Title: Listening (2014)
What if you could read people’s minds? Would you want to? What if someone could read your mind… or plant thoughts into it? What would it mean for privacy NS free will? Would you trust people more or less?
David and Ryan are graduate students working on a thought-to-text program. You attach a device to your skull and think clear, simple words and a software program matches the readings from your brain with a dictionary of recognized patterns. They are getting fairly promising results, but are broke, relying on stolen equipment and dealing with a lot of personal problems: Ryan’s dying grandmother, David’s limping marriage. Enter Jordan, a beautiful blonde with a neurochemistry degree, who turns the heads of both men in more ways than one and gives them the breakthrough they need. Realizing that no computer is powerful enough to process all the data going through a brain in realtime, they switch to the only thing that can: another brain. They will send thoughts, one-way only, from one mind to another. Technologically-assisted telepathy.
But knowing each other’s thoughts has dangers of its own, and plenty of powerful forces are interested in their work for their own ends.
In the days of Twilight Zone and Astounding magazine, sci-fi was all about good ideas. Thought experiments. Explorations into the unknown. Many of the best works took up an intriguing thread and kept us rapt while the author followed it through to its logical conclusions. Writers and readers alike didn’t worry much about style or character development. Listening kind of reminds me of that. Not that the writing, characters or filmcraft are bad, but an appreciation for low-budget constraints and a healthy suspension of disbelief will definitely help you enjoy the movie.
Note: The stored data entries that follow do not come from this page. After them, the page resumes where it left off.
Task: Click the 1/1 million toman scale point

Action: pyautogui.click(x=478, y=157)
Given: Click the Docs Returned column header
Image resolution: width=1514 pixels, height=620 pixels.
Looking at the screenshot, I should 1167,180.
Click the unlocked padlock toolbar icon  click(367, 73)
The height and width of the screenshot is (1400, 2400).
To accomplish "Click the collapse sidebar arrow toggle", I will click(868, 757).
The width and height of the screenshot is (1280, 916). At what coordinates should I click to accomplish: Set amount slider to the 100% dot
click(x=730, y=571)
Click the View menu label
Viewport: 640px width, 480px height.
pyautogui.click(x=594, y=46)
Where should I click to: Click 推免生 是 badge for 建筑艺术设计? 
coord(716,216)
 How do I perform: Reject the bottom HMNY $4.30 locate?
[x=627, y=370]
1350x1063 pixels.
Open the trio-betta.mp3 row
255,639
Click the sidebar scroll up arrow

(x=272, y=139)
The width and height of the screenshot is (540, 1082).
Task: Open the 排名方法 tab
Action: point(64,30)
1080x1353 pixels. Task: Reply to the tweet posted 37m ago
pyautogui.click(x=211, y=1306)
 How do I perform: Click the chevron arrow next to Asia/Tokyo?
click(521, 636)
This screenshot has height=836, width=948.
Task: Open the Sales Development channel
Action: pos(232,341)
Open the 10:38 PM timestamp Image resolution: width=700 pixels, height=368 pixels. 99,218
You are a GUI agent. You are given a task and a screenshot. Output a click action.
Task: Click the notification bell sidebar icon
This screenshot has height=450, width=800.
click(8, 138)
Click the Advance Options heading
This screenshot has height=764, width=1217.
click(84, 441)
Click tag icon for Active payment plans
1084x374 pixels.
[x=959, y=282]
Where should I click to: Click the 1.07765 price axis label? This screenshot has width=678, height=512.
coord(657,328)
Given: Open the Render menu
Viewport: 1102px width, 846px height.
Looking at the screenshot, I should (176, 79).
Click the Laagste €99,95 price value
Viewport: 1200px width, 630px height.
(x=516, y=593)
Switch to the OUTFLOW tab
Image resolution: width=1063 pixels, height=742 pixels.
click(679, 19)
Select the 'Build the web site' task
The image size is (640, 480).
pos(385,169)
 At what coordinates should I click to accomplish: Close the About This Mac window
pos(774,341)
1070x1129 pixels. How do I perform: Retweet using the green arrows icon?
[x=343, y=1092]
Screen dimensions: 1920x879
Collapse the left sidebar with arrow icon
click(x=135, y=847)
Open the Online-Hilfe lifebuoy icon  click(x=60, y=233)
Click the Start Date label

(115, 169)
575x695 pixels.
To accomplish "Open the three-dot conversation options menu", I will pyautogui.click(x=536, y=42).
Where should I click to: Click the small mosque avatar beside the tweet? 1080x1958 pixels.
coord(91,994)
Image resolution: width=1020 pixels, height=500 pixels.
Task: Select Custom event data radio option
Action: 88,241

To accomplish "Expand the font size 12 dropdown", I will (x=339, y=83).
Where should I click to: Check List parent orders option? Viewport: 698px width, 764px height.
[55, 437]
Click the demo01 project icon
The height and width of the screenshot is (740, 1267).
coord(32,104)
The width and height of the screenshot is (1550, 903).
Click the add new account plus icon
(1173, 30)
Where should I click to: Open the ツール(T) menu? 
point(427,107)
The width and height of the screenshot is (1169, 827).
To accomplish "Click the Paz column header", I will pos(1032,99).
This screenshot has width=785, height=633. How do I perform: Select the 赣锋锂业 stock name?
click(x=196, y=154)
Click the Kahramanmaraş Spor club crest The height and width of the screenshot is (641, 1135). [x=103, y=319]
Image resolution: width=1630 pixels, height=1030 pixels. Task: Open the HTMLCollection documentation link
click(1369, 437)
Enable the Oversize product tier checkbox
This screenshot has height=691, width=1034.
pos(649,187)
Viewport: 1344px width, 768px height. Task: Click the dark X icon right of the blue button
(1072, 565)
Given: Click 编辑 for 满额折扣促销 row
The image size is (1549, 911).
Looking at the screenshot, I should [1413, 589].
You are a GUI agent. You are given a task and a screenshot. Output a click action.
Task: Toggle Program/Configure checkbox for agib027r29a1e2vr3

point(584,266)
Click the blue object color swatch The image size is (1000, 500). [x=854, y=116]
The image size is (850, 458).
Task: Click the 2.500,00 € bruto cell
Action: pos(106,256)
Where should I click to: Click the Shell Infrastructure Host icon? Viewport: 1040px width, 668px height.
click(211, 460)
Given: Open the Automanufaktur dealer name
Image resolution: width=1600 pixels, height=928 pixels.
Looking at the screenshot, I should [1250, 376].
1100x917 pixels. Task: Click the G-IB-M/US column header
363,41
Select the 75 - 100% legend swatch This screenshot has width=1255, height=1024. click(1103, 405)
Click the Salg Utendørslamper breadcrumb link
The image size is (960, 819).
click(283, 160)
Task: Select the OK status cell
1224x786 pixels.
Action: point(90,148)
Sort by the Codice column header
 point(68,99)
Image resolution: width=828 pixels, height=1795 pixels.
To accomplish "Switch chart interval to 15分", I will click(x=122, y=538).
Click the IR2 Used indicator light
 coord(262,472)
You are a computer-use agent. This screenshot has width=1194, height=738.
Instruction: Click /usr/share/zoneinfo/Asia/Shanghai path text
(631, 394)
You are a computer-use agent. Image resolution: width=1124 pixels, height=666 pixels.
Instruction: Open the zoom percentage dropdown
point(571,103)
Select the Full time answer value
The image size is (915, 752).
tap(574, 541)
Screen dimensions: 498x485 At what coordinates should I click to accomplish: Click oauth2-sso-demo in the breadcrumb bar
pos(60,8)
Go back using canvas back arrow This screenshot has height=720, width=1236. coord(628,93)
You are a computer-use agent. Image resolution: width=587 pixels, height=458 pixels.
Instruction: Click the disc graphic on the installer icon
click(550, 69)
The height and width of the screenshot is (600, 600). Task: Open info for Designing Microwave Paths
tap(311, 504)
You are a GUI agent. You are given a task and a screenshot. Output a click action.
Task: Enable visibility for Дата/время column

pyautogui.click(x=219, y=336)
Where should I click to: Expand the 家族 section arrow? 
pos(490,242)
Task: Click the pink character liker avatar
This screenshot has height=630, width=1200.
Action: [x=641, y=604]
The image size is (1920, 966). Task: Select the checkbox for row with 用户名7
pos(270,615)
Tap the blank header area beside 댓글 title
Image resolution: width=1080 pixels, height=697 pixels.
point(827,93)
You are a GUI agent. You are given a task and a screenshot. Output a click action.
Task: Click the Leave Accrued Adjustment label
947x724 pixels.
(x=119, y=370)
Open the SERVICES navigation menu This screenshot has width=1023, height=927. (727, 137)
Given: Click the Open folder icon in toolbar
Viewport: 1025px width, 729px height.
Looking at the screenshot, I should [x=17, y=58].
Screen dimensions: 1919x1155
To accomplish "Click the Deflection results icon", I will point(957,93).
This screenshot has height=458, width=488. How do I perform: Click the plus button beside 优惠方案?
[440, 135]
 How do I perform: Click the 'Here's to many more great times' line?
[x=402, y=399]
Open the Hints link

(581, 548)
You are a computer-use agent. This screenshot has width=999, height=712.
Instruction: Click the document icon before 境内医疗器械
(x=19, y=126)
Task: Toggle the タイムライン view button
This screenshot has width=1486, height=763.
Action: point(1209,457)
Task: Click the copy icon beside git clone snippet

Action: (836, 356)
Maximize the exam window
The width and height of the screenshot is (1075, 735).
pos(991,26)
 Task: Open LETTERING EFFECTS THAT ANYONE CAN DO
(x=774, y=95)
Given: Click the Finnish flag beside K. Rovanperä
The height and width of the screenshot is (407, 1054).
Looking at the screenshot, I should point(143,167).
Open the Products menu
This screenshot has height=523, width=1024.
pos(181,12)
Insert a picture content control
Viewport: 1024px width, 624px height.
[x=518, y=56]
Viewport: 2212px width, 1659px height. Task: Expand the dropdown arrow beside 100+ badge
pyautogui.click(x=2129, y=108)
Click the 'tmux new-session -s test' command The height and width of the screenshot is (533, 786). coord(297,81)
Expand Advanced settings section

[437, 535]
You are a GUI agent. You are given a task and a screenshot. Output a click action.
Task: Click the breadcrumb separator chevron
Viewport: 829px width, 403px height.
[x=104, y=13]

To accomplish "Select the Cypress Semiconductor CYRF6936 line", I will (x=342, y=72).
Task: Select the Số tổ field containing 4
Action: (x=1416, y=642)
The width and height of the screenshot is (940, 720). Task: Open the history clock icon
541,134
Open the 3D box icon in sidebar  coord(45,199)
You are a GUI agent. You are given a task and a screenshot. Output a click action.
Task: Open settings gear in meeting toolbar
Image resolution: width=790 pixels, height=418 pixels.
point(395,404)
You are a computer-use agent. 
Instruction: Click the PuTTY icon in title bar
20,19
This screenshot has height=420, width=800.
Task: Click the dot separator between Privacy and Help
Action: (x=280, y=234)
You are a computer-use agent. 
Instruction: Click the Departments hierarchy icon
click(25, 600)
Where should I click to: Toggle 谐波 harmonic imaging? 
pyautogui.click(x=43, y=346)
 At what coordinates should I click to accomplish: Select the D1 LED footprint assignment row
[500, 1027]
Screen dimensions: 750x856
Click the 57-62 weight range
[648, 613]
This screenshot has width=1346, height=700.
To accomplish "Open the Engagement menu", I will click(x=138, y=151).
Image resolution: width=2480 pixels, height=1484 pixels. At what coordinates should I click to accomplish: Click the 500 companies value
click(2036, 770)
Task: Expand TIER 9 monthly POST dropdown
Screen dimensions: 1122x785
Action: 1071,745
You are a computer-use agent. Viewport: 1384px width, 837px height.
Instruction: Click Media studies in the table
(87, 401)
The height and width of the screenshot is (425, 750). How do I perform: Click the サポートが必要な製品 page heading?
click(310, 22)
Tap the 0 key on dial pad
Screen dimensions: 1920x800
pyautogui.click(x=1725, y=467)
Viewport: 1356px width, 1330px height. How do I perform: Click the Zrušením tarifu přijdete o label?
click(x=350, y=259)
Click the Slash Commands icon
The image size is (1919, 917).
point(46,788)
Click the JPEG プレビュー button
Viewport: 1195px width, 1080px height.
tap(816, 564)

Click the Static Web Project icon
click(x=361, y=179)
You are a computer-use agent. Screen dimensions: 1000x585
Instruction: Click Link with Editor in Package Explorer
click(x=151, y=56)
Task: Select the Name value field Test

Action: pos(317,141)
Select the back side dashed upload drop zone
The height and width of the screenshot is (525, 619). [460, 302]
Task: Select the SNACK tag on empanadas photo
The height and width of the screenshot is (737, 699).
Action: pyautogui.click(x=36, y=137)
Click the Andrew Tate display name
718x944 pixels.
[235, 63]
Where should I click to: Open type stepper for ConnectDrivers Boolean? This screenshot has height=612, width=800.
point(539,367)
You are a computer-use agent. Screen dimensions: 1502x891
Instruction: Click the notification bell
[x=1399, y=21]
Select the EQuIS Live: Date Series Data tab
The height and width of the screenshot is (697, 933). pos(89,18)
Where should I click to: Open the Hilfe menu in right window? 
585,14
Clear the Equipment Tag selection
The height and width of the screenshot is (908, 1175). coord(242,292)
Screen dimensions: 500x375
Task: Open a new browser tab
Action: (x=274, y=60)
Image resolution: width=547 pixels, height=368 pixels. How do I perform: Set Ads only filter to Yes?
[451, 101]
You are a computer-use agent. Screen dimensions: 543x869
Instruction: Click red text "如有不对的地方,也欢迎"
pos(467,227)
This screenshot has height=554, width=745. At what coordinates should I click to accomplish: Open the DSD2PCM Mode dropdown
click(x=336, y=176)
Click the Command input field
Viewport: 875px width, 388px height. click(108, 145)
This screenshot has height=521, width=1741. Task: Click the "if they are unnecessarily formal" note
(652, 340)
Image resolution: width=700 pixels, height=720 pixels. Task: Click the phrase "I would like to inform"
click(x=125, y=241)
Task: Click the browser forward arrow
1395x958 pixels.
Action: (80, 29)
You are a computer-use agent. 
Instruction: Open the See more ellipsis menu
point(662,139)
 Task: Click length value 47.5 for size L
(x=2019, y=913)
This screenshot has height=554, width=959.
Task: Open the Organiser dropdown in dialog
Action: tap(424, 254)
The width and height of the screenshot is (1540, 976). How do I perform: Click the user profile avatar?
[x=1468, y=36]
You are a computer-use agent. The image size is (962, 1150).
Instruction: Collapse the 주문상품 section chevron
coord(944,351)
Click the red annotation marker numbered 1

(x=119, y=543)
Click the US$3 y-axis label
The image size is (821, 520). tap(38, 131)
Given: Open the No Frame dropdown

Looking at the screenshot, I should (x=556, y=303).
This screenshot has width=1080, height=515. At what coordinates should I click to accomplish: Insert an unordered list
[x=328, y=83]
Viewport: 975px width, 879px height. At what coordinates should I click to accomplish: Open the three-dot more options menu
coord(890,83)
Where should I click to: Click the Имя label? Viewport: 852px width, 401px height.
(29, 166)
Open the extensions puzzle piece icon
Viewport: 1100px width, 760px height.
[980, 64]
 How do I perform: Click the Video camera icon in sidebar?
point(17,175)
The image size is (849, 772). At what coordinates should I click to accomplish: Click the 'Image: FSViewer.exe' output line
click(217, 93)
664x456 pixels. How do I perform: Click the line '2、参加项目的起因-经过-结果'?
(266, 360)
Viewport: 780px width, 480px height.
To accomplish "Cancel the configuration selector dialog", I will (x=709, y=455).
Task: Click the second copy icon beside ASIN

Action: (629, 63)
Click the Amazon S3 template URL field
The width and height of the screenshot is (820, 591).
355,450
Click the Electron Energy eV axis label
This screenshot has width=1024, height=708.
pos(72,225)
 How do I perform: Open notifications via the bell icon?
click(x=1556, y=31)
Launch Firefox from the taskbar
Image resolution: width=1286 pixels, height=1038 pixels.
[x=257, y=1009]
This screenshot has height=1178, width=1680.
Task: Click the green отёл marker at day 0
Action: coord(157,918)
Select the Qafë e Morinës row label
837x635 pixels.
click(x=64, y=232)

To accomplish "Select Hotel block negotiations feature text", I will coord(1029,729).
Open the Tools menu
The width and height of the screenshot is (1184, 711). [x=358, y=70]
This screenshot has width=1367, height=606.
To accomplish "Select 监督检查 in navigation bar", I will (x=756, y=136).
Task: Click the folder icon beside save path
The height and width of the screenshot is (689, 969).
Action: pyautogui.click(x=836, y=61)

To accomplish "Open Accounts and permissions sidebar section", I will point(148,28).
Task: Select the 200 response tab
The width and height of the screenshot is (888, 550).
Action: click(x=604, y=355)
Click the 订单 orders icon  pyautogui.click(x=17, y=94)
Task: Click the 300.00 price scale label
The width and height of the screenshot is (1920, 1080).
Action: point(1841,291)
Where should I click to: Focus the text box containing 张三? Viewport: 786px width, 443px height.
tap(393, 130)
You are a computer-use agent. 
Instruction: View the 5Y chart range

First time director Khalil Sullins follows in the footsteps of Aronofsky’s Pi and Carruth’s Primer in terms of showing indie inventions going wrong, and he seems to have an ear for the language and eye for the laboratory life of scientists and engineers. The acting is rough around the edges, the villain pointlessly cliché and the thriller elements don’t do the sci-fi bits justice, but my biggest complaint is also a kind of compliment: the premise is so good I wish it’d been explored in even greater depth, especially the interpersonal friction of a tightknit group uncomfortably aware of each other’s resentments, fantasies, fears and desires.